Un alcalde que clama frente a la derecha totalizadora. Tal vez un grano en la arena. Poca cosa. Da pie a algunas chanzas. Sí, eso sería lo fácil.
La idea de que los alcaldes no están para ofrecer discursos geopolíticos, y que, pese a la buena voluntad que se pudiera desprender, poco se puede hacer frente a los todopoderosos.
Sería lo fácil, y sería un tremendo error.
El alcalde de Barcelona, Jaume Collboni, ha apelado este fin de semana a “organizar la esperanza de las regiones”, con el objetivo de que se convierta en votos para poner en pie mayorías nacionales que puedan parar a la derecha y que esta llegue a su fin, después de años en los que han querido socavar la democracia liberal tal y como se ha conocido en Europa tras la II Guerra Mundial.
Lo ha hecho en la última jornada del Global Progressive Mobilisation (GPM), la cumbre internacional que ha reunido a líderes de distintos países en Fira de Barcelona, en L’Hospitalet.
La intervención de Collboni llega después de la decisión del Ayuntamiento, anunciada esta semana de lanzar un premio de la paz dotado con 300.000 euros.
El propósito del equipo de gobierno de Collboni es que Barcelona pueda ser un actor en la escena internacional, que influya y que la ciudad constate que hay defensores activos de la democracia, que no se quedarán esperando cómo esa ultraderecha internacional acaba con los logros alcanzados tras décadas de lucha.
Se podrá considerar que es ingenuo. Pero esa es la ingenuidad. Atrapados como individuos en las redes sociales y en toda clase de artilugios (lo vio antes que nadie Susan George en sus ‘Informes Lugano’), no se han producido grandes respuestas colectivas.
El poder de un capitalismo desbocado, con gurús tecnológicos que señalan de forma abierta que la democracia “es contraria a la libertad”, (Peter Thiel), ha desactivado a una gran parte de la sociedad, que se muestra perpleja, pero que no sabe cómo responder.
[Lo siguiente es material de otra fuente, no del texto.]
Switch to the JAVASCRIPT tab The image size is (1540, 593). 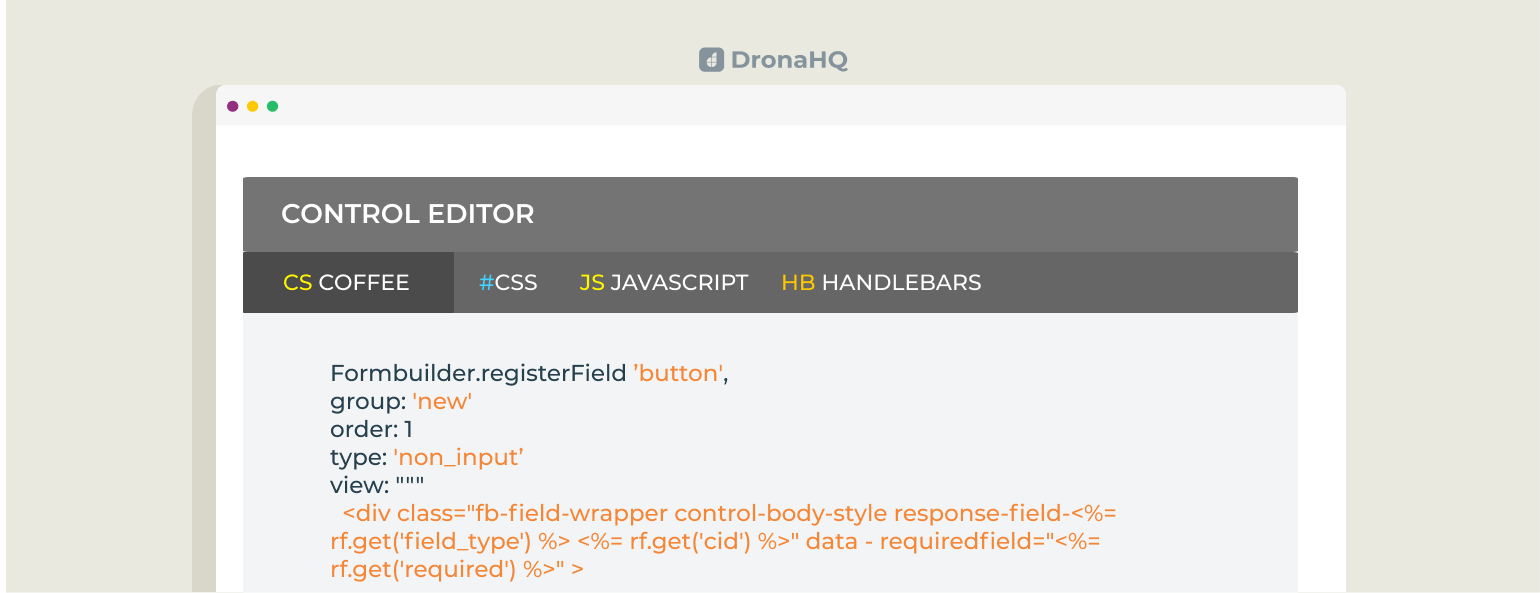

Las ciudades pueden y deben ser actores políticos clave en la organización de esas respuestas. “Somos más de lo que nos quieren hacer creer que somos”, clamó Collboni.
Y es cierto. Pero lo primero es entender lo que sucede, conocer el proyecto de esa derecha internacional, que se despegó hace tiempo de la democracia liberal.
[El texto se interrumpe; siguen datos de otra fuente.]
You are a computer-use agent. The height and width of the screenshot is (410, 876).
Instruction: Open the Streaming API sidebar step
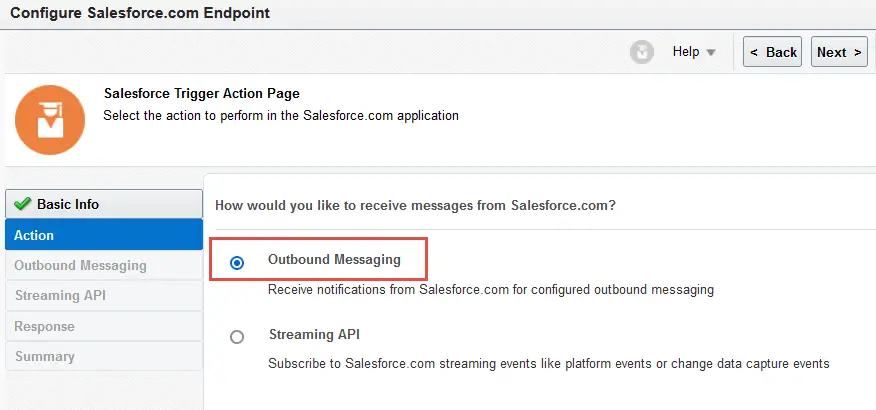tap(104, 295)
Existe una lucha sin cuartel para acelerar el capitalismo, para hacerlo más productivo, para poder competir por la hegemonía frente a China. Y eso implica una sociedad más controlada y vigilada. Y con pocos derechos sociales.
El argumento es que nos jugamos la civilización occidental frente a la dictadura china. Pero el camino que se sigue tendrá unas consecuencias similares a lo que sucede en el viejo Imperio del Centro.
Es inadmisible que esos partidos tan nacionales, como Vox, sigan en la estela de la ultraderecha húngara –derrotada hace una semana en las urnas—o de la dictadura rusa o de la ultraderecha que representa Trump.
Y las cosas pueden comenzar a cambiar a partir de la entereza y de la lucha de los ciudadanos que viven en las grandes urbes internacionales. Y Barcelona es una de ellas.